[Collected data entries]
***
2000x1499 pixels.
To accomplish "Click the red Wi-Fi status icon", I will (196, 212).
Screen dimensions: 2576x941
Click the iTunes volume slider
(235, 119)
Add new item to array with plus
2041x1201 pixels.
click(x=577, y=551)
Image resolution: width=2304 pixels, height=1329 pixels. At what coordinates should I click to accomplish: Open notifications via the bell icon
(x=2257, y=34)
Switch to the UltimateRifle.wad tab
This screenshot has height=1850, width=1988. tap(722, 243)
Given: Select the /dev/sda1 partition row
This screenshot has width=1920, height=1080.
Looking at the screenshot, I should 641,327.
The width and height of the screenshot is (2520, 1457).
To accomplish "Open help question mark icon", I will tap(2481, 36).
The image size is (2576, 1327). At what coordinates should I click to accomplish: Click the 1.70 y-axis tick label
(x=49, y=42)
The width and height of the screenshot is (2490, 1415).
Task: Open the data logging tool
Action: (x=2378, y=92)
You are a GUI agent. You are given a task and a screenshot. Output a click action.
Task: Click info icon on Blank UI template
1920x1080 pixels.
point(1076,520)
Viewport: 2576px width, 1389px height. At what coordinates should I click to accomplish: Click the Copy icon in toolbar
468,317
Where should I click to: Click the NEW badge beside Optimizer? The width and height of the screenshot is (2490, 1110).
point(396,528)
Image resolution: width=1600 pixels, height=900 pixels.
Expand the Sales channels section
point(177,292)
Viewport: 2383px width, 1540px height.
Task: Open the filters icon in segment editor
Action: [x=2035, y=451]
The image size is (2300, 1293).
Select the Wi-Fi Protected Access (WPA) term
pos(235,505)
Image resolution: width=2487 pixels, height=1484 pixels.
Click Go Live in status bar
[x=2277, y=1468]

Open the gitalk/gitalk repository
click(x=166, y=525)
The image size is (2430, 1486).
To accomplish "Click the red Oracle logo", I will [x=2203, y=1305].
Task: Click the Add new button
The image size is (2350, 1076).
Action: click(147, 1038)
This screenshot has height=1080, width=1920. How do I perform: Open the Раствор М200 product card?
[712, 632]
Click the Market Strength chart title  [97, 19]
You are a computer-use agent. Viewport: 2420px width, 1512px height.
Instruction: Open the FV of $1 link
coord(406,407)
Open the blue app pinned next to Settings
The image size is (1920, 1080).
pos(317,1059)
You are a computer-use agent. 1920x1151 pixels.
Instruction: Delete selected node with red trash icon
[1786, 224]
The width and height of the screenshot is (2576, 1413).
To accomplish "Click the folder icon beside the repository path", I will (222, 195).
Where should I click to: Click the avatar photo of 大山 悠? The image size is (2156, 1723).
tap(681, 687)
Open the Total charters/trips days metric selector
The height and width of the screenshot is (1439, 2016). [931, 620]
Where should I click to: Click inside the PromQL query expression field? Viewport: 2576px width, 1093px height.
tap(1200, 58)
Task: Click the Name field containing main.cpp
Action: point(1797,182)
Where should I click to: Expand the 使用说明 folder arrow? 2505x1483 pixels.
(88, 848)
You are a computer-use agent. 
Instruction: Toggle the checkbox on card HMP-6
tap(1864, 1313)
***
What you will do :: The data above, all of it, needs to be output exactly as written.

Result for this exercise ::
2000x1499 pixels.
To accomplish "Click the red Wi-Fi status icon", I will (196, 212).
Screen dimensions: 2576x941
Click the iTunes volume slider
(235, 119)
Add new item to array with plus
2041x1201 pixels.
click(x=577, y=551)
Image resolution: width=2304 pixels, height=1329 pixels. At what coordinates should I click to accomplish: Open notifications via the bell icon
(x=2257, y=34)
Switch to the UltimateRifle.wad tab
This screenshot has height=1850, width=1988. tap(722, 243)
Given: Select the /dev/sda1 partition row
This screenshot has width=1920, height=1080.
Looking at the screenshot, I should 641,327.
The width and height of the screenshot is (2520, 1457).
To accomplish "Open help question mark icon", I will tap(2481, 36).
The image size is (2576, 1327). At what coordinates should I click to accomplish: Click the 1.70 y-axis tick label
(x=49, y=42)
The width and height of the screenshot is (2490, 1415).
Task: Open the data logging tool
Action: (x=2378, y=92)
You are a GUI agent. You are given a task and a screenshot. Output a click action.
Task: Click info icon on Blank UI template
1920x1080 pixels.
point(1076,520)
Viewport: 2576px width, 1389px height. At what coordinates should I click to accomplish: Click the Copy icon in toolbar
468,317
Where should I click to: Click the NEW badge beside Optimizer? The width and height of the screenshot is (2490, 1110).
point(396,528)
Image resolution: width=1600 pixels, height=900 pixels.
Expand the Sales channels section
point(177,292)
Viewport: 2383px width, 1540px height.
Task: Open the filters icon in segment editor
Action: [x=2035, y=451]
The image size is (2300, 1293).
Select the Wi-Fi Protected Access (WPA) term
pos(235,505)
Image resolution: width=2487 pixels, height=1484 pixels.
Click Go Live in status bar
[x=2277, y=1468]

Open the gitalk/gitalk repository
click(x=166, y=525)
The image size is (2430, 1486).
To accomplish "Click the red Oracle logo", I will [x=2203, y=1305].
Task: Click the Add new button
The image size is (2350, 1076).
Action: click(147, 1038)
This screenshot has height=1080, width=1920. How do I perform: Open the Раствор М200 product card?
[712, 632]
Click the Market Strength chart title  [97, 19]
You are a computer-use agent. Viewport: 2420px width, 1512px height.
Instruction: Open the FV of $1 link
coord(406,407)
Open the blue app pinned next to Settings
The image size is (1920, 1080).
pos(317,1059)
You are a computer-use agent. 1920x1151 pixels.
Instruction: Delete selected node with red trash icon
[1786, 224]
The width and height of the screenshot is (2576, 1413).
To accomplish "Click the folder icon beside the repository path", I will (222, 195).
Where should I click to: Click the avatar photo of 大山 悠? The image size is (2156, 1723).
tap(681, 687)
Open the Total charters/trips days metric selector
The height and width of the screenshot is (1439, 2016). [931, 620]
Where should I click to: Click inside the PromQL query expression field? Viewport: 2576px width, 1093px height.
tap(1200, 58)
Task: Click the Name field containing main.cpp
Action: point(1797,182)
Where should I click to: Expand the 使用说明 folder arrow? 2505x1483 pixels.
(88, 848)
You are a computer-use agent. 
Instruction: Toggle the checkbox on card HMP-6
tap(1864, 1313)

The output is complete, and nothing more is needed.